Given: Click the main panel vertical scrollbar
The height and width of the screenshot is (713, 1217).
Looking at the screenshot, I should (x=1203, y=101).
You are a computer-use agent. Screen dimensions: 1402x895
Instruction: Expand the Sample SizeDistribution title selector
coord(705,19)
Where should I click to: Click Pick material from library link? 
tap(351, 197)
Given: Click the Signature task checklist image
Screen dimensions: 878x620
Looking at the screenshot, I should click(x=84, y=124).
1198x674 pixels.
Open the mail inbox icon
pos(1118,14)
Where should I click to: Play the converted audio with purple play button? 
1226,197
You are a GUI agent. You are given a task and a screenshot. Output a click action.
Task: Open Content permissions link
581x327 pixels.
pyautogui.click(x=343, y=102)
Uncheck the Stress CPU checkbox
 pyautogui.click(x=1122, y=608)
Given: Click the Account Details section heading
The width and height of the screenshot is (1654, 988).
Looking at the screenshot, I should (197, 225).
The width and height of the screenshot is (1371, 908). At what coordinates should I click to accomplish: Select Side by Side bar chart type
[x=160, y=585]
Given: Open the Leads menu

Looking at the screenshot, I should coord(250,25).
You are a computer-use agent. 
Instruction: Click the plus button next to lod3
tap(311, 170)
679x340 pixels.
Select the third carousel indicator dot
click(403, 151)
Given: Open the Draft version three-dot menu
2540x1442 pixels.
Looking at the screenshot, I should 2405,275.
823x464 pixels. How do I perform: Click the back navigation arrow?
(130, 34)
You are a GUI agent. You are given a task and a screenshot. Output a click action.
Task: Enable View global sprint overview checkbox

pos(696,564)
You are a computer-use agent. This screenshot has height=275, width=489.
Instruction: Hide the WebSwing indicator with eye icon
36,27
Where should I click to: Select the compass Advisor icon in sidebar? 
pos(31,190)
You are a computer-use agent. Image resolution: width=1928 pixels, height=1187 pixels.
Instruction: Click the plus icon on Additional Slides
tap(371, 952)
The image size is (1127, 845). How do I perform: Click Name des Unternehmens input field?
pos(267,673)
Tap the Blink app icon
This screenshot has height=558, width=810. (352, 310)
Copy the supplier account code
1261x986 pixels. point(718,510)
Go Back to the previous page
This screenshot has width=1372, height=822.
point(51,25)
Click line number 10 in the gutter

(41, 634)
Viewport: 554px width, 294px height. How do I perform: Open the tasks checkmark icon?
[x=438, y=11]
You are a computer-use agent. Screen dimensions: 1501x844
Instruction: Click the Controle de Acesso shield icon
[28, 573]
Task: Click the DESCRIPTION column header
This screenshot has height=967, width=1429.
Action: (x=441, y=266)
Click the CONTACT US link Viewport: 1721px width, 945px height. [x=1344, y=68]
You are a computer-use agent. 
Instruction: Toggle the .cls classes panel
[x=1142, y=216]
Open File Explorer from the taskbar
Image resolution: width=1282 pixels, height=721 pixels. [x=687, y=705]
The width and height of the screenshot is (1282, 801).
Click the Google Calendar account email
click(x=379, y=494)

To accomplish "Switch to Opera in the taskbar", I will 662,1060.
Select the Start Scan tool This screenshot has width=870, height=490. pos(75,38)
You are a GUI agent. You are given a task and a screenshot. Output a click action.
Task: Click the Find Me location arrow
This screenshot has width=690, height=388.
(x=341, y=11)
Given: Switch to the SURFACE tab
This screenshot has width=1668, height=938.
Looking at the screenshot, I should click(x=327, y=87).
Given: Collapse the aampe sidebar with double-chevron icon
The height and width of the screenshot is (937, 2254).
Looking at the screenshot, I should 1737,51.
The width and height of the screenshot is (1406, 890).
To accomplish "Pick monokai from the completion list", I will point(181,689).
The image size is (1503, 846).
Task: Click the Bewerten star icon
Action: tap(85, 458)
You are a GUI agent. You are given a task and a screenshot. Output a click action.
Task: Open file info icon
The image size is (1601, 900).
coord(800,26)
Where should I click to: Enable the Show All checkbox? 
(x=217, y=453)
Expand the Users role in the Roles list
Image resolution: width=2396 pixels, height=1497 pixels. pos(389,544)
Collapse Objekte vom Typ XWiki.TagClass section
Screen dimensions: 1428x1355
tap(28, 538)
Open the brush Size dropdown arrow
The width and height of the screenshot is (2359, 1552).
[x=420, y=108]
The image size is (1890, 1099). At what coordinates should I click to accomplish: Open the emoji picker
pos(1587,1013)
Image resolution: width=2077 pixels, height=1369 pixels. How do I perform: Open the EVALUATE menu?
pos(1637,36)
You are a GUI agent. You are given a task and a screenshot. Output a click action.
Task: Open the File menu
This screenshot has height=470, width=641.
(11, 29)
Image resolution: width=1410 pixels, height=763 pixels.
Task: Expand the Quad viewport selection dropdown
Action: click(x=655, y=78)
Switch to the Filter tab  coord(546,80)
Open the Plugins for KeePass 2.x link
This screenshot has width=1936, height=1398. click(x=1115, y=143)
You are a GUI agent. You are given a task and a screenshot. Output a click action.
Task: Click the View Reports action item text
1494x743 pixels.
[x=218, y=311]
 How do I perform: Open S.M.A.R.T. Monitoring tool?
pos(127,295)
--- --- ---
* Task details *
Copy out, exactly and alone, the lines of the entries above between the ones holding "Given: Click the Account" and "Given: Open the Draft version three-dot menu", inclusive.

* Your response *
Given: Click the Account Details section heading
The width and height of the screenshot is (1654, 988).
Looking at the screenshot, I should (197, 225).
The width and height of the screenshot is (1371, 908). At what coordinates should I click to accomplish: Select Side by Side bar chart type
[x=160, y=585]
Given: Open the Leads menu

Looking at the screenshot, I should coord(250,25).
You are a computer-use agent. 
Instruction: Click the plus button next to lod3
tap(311, 170)
679x340 pixels.
Select the third carousel indicator dot
click(403, 151)
Given: Open the Draft version three-dot menu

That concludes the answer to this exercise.